> [Exercise brief]:
Please copy the listing word for word, from its first line through the line containing "[x=284, y=404]", including that line, and leave the pictures out.

::: Data entries :::

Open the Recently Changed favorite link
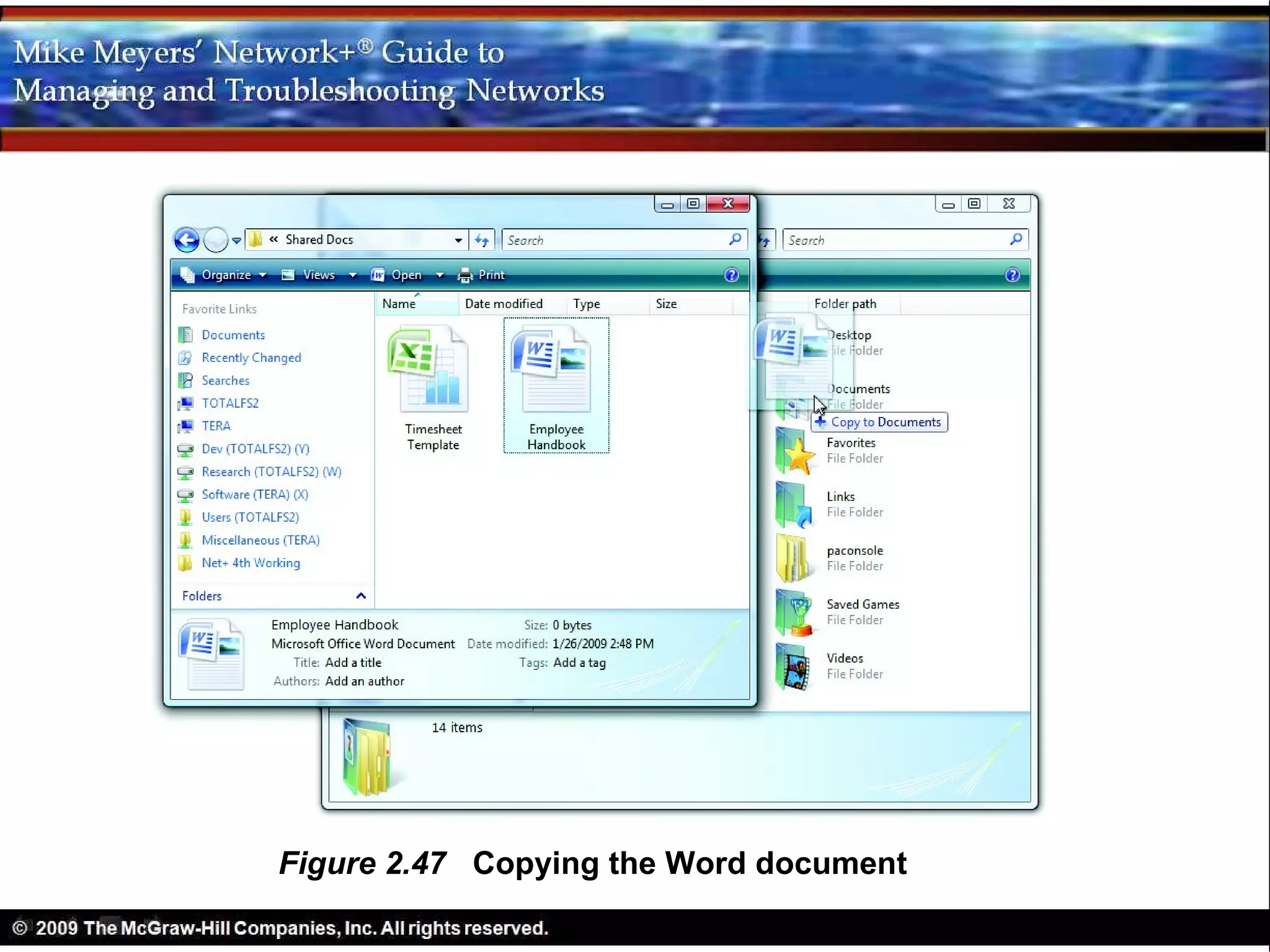1270x952 pixels. click(x=251, y=358)
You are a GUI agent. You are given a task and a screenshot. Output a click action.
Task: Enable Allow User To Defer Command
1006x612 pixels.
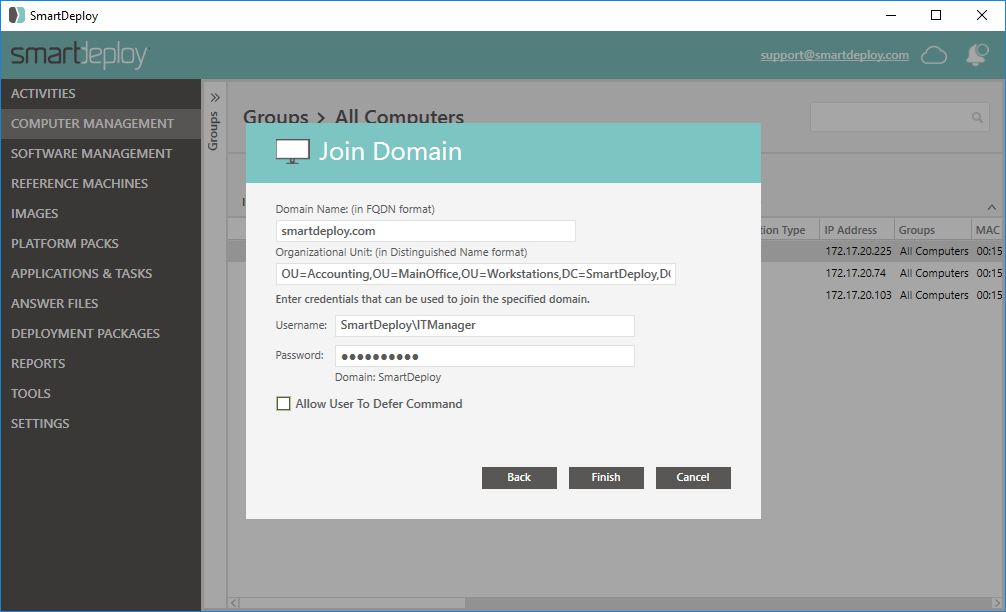[x=284, y=404]
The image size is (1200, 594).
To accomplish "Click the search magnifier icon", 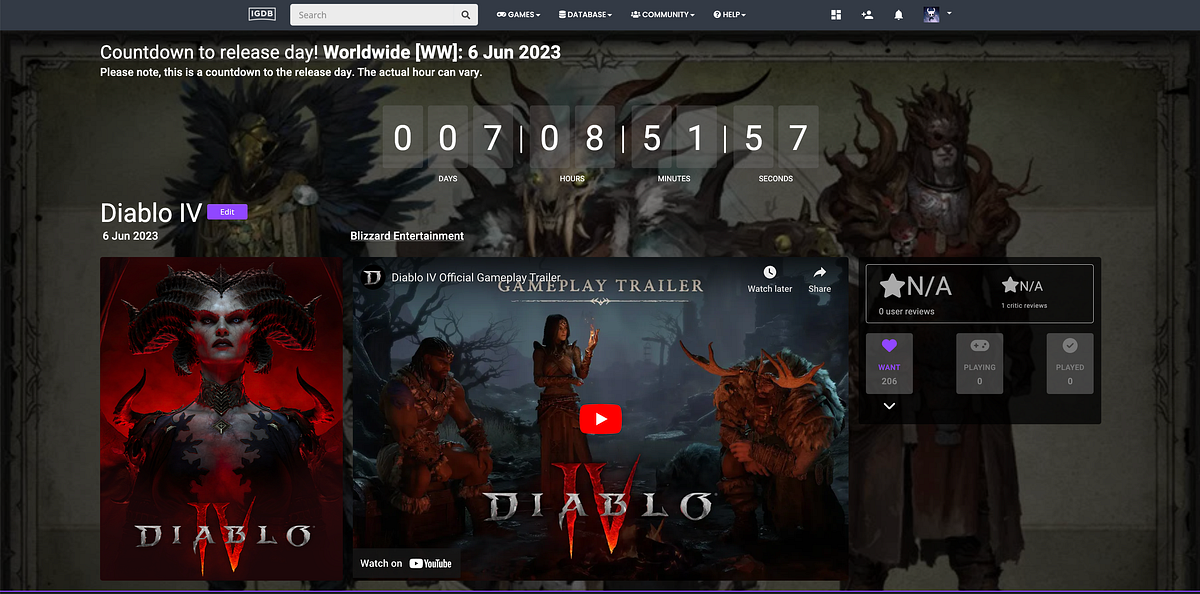I will coord(465,14).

:::

> [Solution to this problem]:
Open the Recently Changed favorite link
1270x952 pixels. click(x=251, y=358)
You are a GUI agent. You are given a task and a screenshot. Output a click action.
Task: Enable Allow User To Defer Command
1006x612 pixels.
[x=284, y=404]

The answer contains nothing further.